Haas team boss Gunther Steiner thinks Formula 1 should consider scrapping the blue flag rule altogether because it would help spice up the action.
The issue of blue flags has been thrust back onto the agenda after the race leaders hit trouble with backmarkers in Singapore a fortnight ago.
Race winner Lewis Hamilton struggled to find a way past the battling Romain Grosjean and Sergey Sirotkin, while Valtteri Bottas lost time being unable to close up enough on Nico Hulkenberg in the closing stages to trigger the warning flags.
Although F1 race director Charlie Whiting said after Singapore that he saw no reason to change the rules, others have suggested that F1 would be better off forcing race leaders to find their own way past lapped traffic.
Such a radical shake up of the rules is something that Steiner would be supportive of.
"I would agree with that," he said. "It's part of racing, and for the general public as much as you can say 'I'm the leader I can do what I want' they always say they have no racing.
"But if there would have been no blue flag, [Max] Verstappen would have caught Hamilton and we would have had a fight, and we would have had more action by scrapping the rule which only advantages the guy who is first anyway."
He added: "We keep on saying we need to get the field close, but what we are doing is saying the guy who has an advantage in front will get even more of an advantage by letting him through, so it's effectively all for the rich."
One of the biggest problems with Singapore was that it was hard for drivers to get within the 1.2 seconds of the backmarkers that they needed to for the blue flags to be triggered.
Bottas, who lost lots of time after being unable to get close enough to Hulkenberg, believed that the 1.2s rule was never going to work everywhere.
"Sometimes this new 1.2s rule is good and sometimes it's a bit tricky to get close enough to trigger the blue flags, like what happened to me in Singapore but it is also going to be a compromise, it's never going to be perfect," he said.
"In the end, for all the lead cars lapping, it is the same. Sometimes you get more luck with it, sometimes more unlucky and that's how it goes. For now it's fine."
The Finn's view was echoed by Fernando Alonso.
"I think [with] the cars we have now it's quite complicated to set a system that's okay for all circuits," said the Spaniard.
"Spa is quite easy to get close to one second to the car in front, in Singapore it's quite difficult. Just because of the nature of the circuits, and some different layouts we have in the championship.
"But it's probably more complicated to have a variable gap to show the blue flags. At the same time there are other series that don't have blue flags. You need to play your cards, your strategy, with those cars in front of you.

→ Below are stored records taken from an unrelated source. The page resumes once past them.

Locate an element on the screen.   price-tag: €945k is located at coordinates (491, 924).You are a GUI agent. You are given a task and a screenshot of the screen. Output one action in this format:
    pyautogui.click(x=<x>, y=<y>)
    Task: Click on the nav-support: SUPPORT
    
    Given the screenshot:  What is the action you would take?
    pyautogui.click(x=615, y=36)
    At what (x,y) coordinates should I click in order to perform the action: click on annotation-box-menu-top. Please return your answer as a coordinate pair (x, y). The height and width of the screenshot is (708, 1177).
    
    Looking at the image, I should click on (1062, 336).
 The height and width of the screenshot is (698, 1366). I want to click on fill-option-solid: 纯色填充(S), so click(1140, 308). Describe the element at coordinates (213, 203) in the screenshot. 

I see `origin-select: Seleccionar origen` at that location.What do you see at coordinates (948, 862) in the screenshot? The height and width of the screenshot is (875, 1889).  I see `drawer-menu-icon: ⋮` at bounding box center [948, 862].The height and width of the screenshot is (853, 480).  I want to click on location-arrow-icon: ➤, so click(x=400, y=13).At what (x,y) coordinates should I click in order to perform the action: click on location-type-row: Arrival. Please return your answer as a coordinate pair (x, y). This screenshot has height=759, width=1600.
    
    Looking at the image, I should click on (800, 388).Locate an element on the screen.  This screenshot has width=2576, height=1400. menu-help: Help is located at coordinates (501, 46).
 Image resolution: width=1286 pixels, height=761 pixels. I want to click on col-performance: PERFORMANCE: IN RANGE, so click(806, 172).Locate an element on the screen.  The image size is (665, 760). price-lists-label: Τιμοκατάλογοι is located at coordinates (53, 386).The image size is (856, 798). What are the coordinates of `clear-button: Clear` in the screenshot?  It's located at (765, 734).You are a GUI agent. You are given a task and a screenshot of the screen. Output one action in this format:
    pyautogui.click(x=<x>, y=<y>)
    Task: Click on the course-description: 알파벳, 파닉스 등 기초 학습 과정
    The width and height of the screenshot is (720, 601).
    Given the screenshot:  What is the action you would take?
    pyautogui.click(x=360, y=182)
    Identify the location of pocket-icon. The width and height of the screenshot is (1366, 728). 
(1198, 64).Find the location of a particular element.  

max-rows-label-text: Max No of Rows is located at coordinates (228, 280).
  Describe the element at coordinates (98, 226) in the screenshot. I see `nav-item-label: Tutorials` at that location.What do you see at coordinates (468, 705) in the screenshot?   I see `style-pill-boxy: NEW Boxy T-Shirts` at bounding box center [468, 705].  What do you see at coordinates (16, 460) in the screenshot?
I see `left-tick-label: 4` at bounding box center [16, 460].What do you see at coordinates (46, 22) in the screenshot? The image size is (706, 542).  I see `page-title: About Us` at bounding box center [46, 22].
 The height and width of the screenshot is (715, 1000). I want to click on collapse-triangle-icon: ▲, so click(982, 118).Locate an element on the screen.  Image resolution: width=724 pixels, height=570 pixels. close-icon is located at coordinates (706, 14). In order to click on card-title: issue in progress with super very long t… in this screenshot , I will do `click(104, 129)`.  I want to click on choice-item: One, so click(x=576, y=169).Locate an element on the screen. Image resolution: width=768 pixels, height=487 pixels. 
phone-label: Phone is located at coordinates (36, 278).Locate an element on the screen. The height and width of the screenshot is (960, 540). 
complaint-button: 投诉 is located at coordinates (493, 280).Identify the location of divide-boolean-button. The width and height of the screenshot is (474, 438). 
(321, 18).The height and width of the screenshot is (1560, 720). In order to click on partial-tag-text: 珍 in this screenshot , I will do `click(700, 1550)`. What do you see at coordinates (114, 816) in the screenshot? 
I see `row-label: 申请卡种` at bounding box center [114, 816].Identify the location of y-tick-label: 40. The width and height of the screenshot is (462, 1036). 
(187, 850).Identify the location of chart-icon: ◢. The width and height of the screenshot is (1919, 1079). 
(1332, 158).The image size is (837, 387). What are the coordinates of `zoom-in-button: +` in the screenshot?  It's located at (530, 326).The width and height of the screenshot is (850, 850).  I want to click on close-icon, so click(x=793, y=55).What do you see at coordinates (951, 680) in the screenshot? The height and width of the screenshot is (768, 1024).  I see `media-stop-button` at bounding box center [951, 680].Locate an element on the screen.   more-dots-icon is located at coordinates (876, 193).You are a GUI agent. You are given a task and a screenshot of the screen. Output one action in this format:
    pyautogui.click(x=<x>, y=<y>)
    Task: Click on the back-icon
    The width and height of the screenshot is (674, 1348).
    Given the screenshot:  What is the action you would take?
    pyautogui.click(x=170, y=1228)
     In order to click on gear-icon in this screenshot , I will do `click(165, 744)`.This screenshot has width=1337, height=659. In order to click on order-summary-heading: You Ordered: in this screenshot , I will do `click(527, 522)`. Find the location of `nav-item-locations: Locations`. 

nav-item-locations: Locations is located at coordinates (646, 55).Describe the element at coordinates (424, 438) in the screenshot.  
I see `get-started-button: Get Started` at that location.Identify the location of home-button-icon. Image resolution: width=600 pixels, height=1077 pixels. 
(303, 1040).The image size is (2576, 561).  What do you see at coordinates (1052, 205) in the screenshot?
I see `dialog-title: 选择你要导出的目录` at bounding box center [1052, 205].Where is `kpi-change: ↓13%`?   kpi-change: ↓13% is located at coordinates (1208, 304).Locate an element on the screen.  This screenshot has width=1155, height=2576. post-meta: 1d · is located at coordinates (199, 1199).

"There are opinions either way and F1 has been with this current system for I think for the whole history, so we should not be too worried about only one race problem."
Kimi Raikkonen reckoned that the difficulties with backmarkers would remain until the rules were actually tightened up to punish offenders more.
"As long as there are not really really strict rules that you get penalties straight away if you do not move over it will never really change," he said.
"I think there's too much freedom in many ways when you are lapped to wait a certain time, and we all know when it is because these things have been discussed in drivers' meetings pretty much every time."